When it comes time for the U.S. Food and Drug Administration (FDA) to test new drugs, the process typically takes many years and billions of dollars. A team of engineers from University of California, San Diego has 3D-printed a tissue that closely mimics the human liver that could potentially be used for patient-specific drug screening and disease modeling, to combat the process.
According to the researchers, the advance could help pharmaceutical companies save time and money when developing new drugs. "We've made a tool that pharmaceutical companies could use to do pilot studies on their new drugs, and they won't have to wait until animal or human trials to test a drug's safety and efficacy on patients. This would let them focus on the most promising drug candidates earlier on in the process,” said Shaochen Chen, Nano Engineering professor at the UC San Diego Jacobs School of Engineering.
Other groups have been working on liver models, as well, since the liver plays a vital role in how the body metabolizes drugs. To date, no other model has consisted of the complex micro-architecture and diverse cell makeup of a real liver.
How they did it
The UC San Diego team, led by Chen and Shu Chien, a professor of Medicine and Bioengineering, employed a novel bio-printing technology capable of rapidly producing complex 3D microstructures that mimic the features of biological tissues.
To print the liver tissue, the team first printed a honeycomb pattern of 900-micrometer-sized hexagons, each containing liver cells derived from human induced pluripotent stem cells. Then it printed endothelial and mesenchymal supporting cells in the spaces between the stem-cell-containing hexagons.
The entire structure, with dimensions of 3 × 3 millimeter square and 200 micrometers thick, took only seconds to print, which the team considers “a vast improvement over other methods to print liver models, which typically take hours.”

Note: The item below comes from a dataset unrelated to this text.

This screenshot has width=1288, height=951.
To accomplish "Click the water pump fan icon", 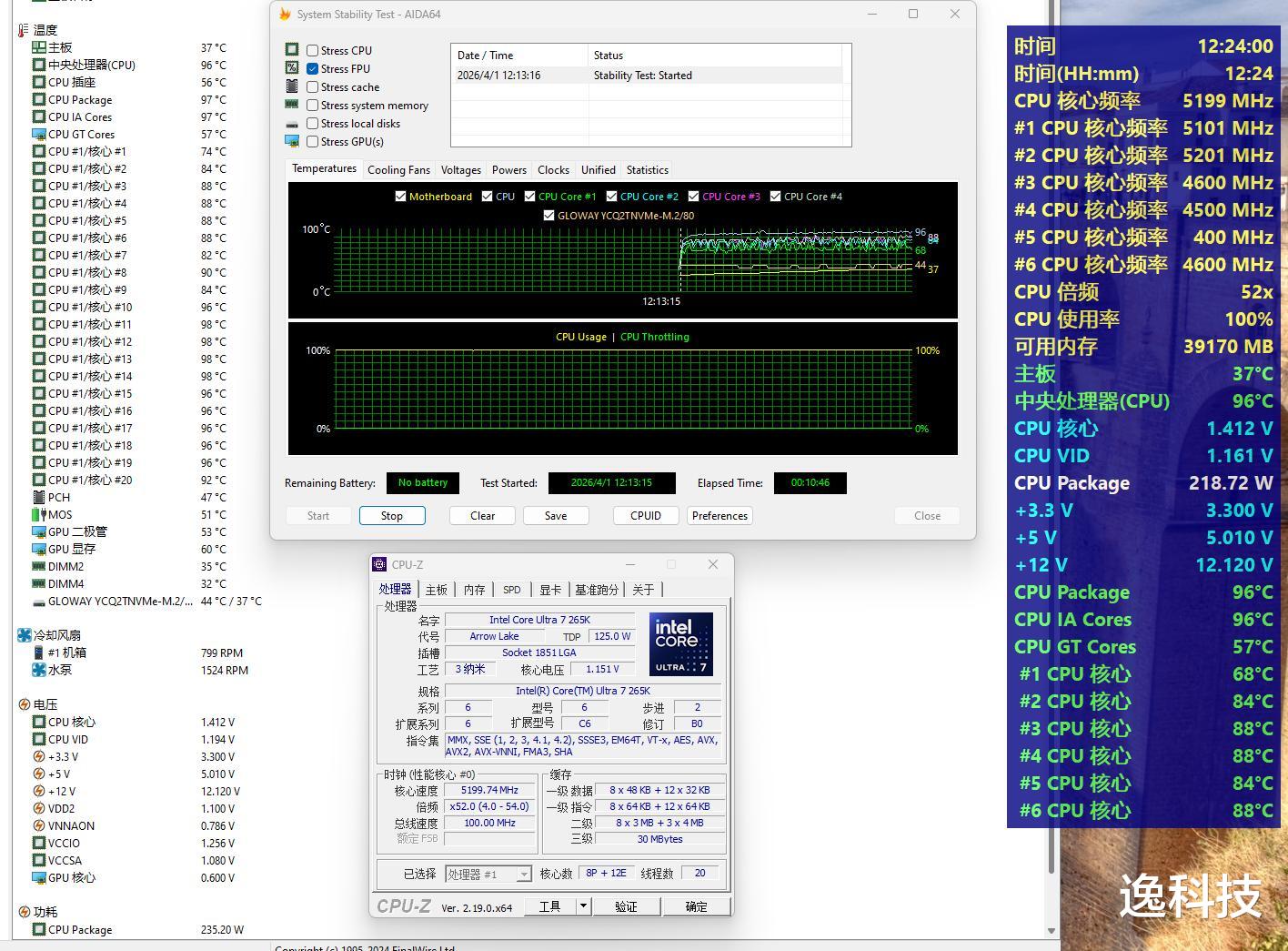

The researchers then tested the resulting tissue's ability to perform different liver functions, such as albumin secretion and urea production. When compared to other models, they found that their model was able to maintain these functions over a longer time period than other liver models.
The 3D printing technique employed here may also be found useful when it comes to studying other diseases that affect the liver. "The liver tissue constructed by this novel 3D printing technology will also be extremely useful in reproducing in vitro disease models such as hepatitis, cirrhosis and cancer," said Chien. "Such realistic models will be invaluable for the study of the pathophysiology and metabolic abnormalities in these diseases and the efficacy of drug therapies."